[Alter, an American literary critic, has written several studies of the novel as a genre as well as works on individual authors and reflections on Jewish writing. His works include Rogues's Progress: Studies in the Picaresque Novel (1965), Defenses of the Imagination (1978), and Motives for Fiction (1984). In the following excerpt Alter evaluates the strengths and weaknesses of Habitations of the Word, finding that Gass's inventive and eloquent style is often at cross-purposes with his expression of ideas.]
To the extent that one can discern a general critical argument in [Habitations of the Word], there appears to be a shift in emphasis from Gass's earlier essays. A decade ago, he was typically insisting with acerbic wit that novels are made out of nothing but words, or even, that what any writer finally cares about is words and words alone. Now, perhaps because the post-Structuralists have made this stress on the sheer textuality of texts rather uncomfortably fashionable, Gass strives to recover a sense of lived individual experience embodied in, or rather transmuted into, literary texts.
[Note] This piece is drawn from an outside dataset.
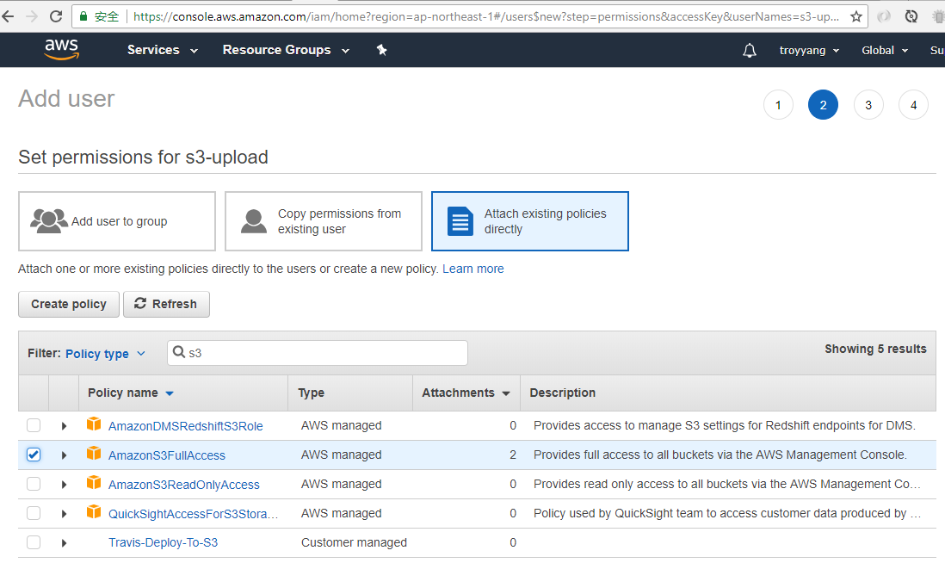945x563 pixels.
Task: Open the troyyang account dropdown
Action: point(809,51)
In accord with this sense, he passionately argues, contrary to Deconstructive notions, that what is primary in the literary use of language is not writing but the pulsating presence of the spoken word, reworked and heightened in the formal complexities of a literary style.
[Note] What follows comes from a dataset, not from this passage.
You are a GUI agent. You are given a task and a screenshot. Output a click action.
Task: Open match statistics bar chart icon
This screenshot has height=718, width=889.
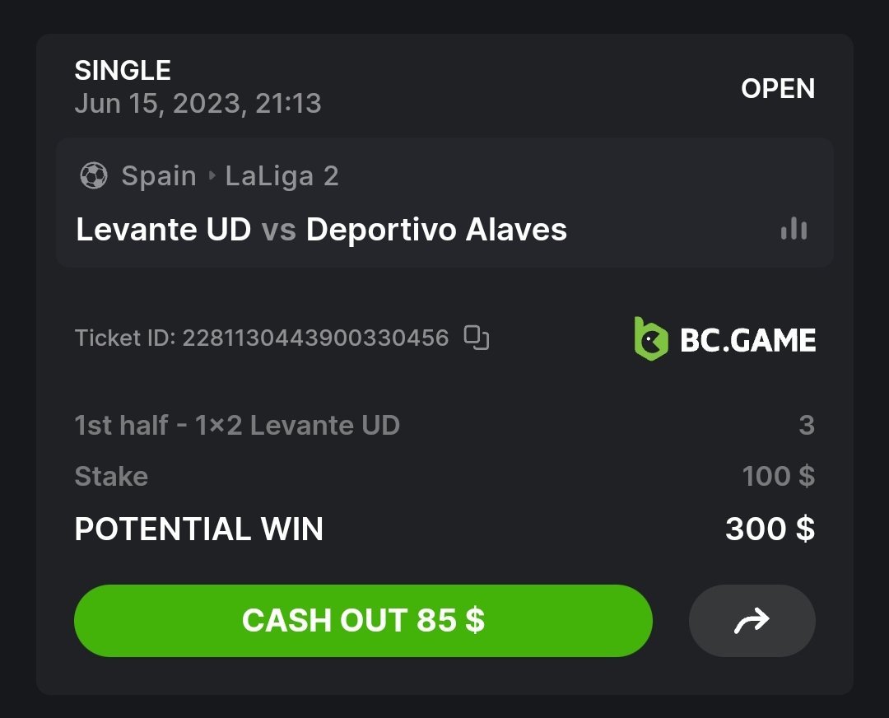click(794, 229)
There is much musing here, in a baroque mood and mode, on the painful transience of human existence, and so the effort to get life into words, “The Soul inside the Sentence” (as one of the essays is called), is seen as the most urgent and poignant of undertakings. Here is Gass, sounding this theme at his eloquent best in the long lead-essay on Emerson that is probably the strongest piece in the book:
In fact, in time, the dross body drops away, the...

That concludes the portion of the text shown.